■ **What you need to do**
In the entries below, count each line where "header" appears. Give the total and nothing more.

....

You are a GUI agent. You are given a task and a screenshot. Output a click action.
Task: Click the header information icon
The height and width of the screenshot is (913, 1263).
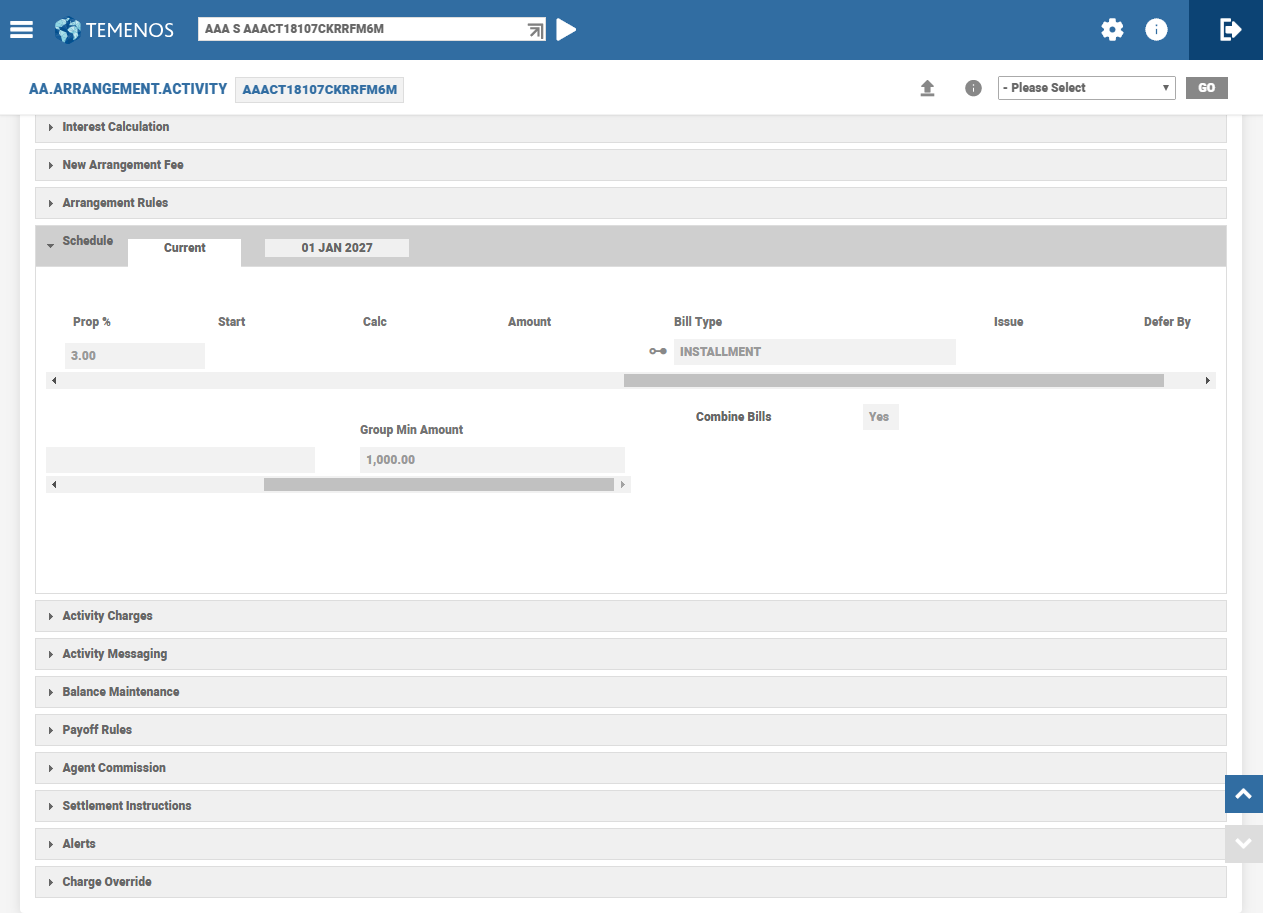click(1156, 30)
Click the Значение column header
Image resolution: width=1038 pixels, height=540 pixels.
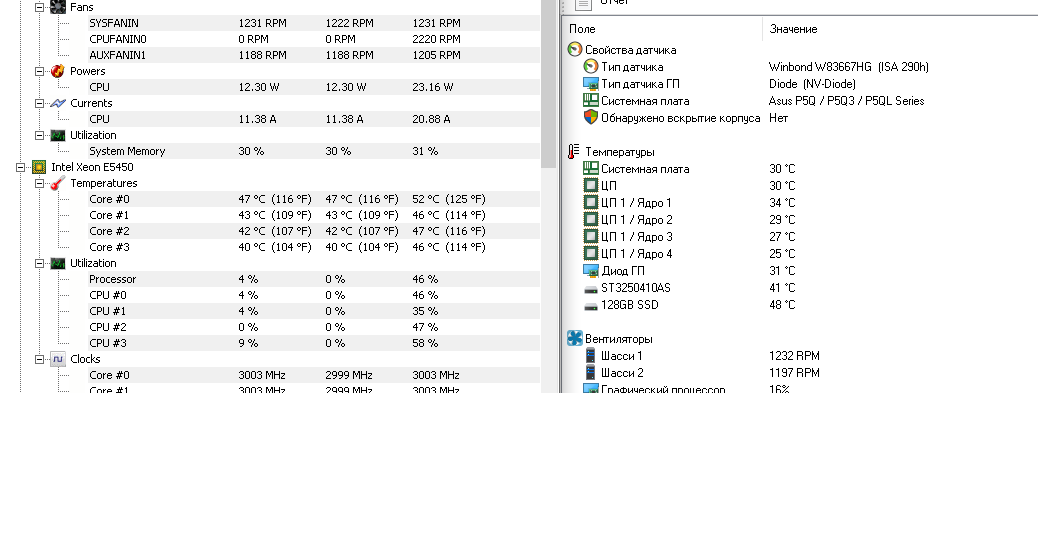(792, 30)

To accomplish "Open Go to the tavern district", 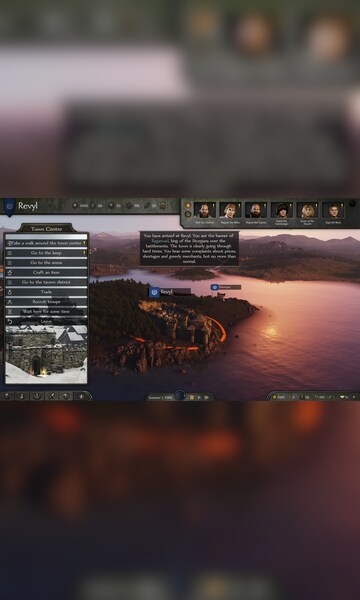I will 46,282.
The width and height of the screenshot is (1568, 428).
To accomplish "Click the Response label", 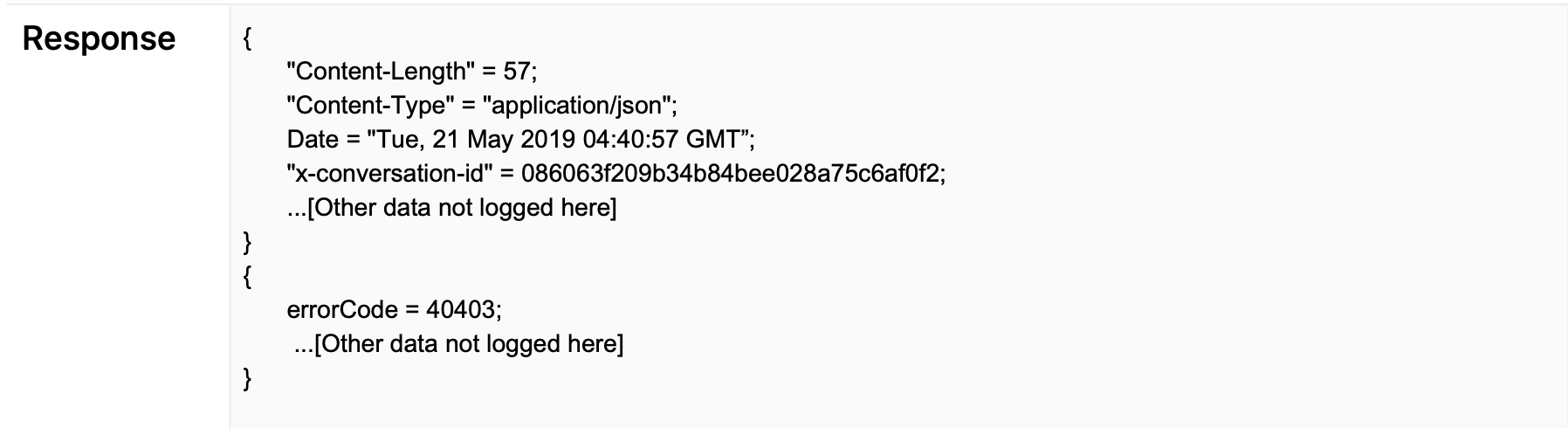I will tap(99, 38).
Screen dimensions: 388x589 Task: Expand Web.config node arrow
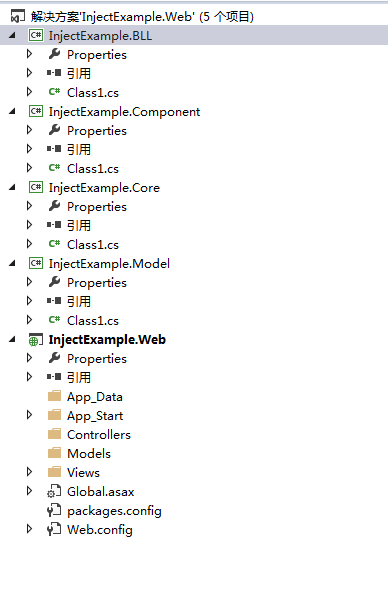pyautogui.click(x=29, y=529)
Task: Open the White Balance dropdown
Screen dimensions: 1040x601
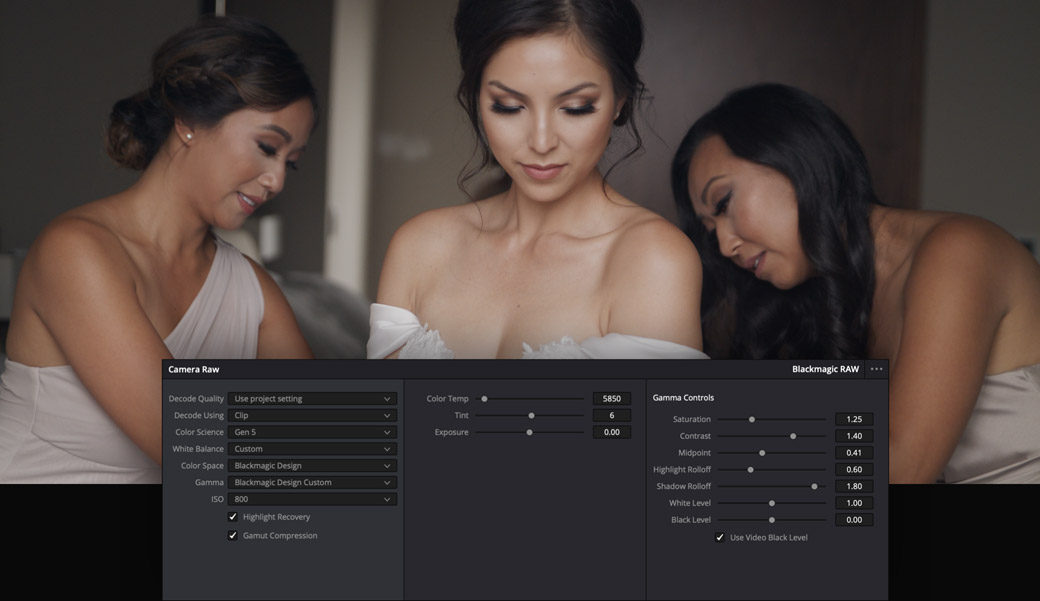Action: (312, 449)
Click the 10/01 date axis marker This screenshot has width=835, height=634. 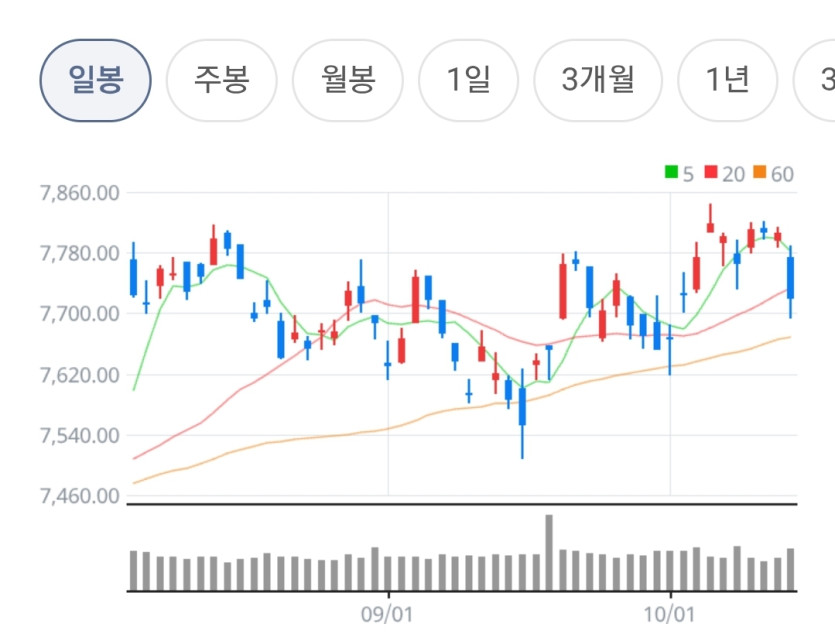669,614
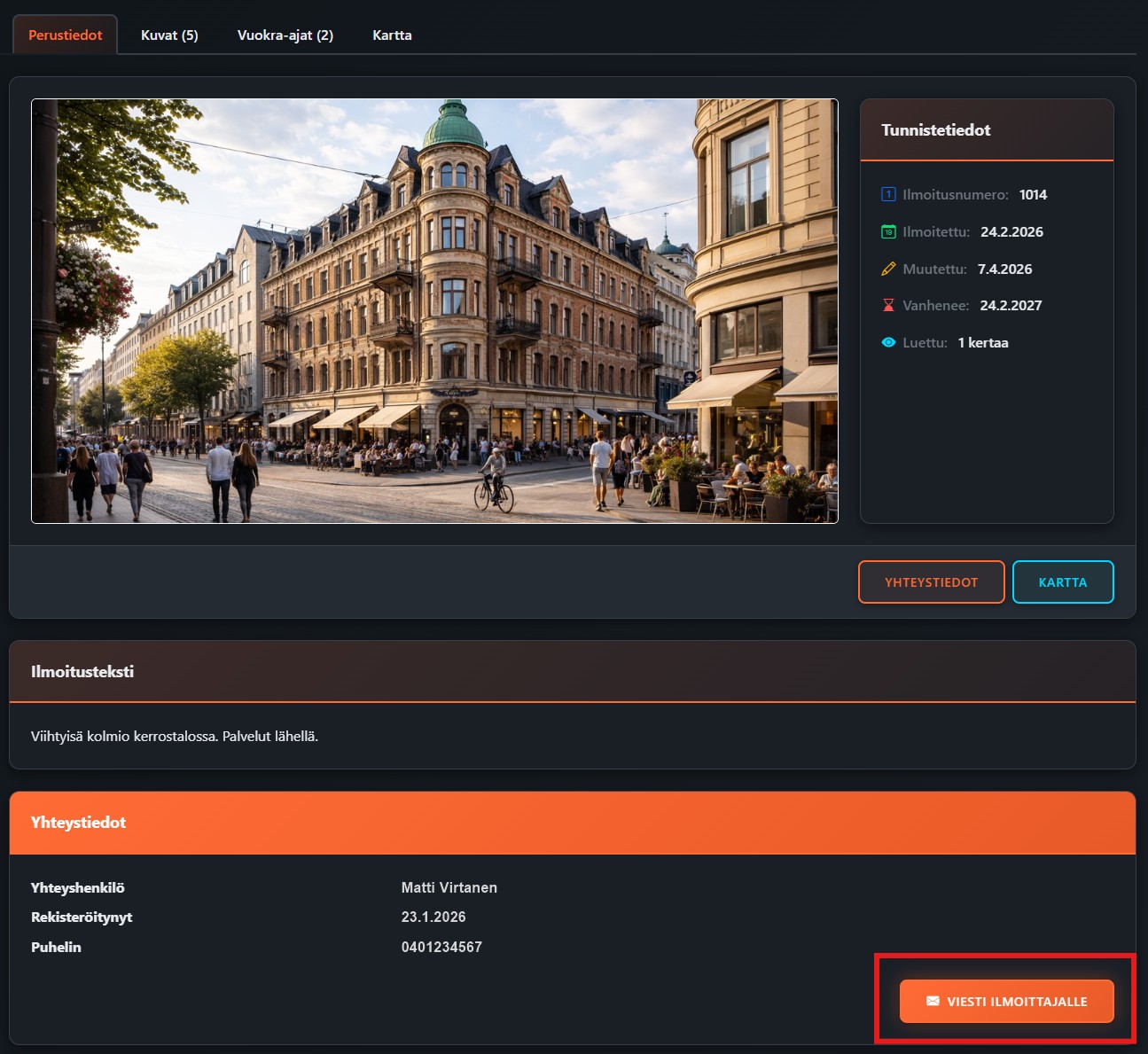1148x1054 pixels.
Task: Click the Ilmoitusnumero number icon
Action: pyautogui.click(x=888, y=195)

....

■ **Result for this task**
2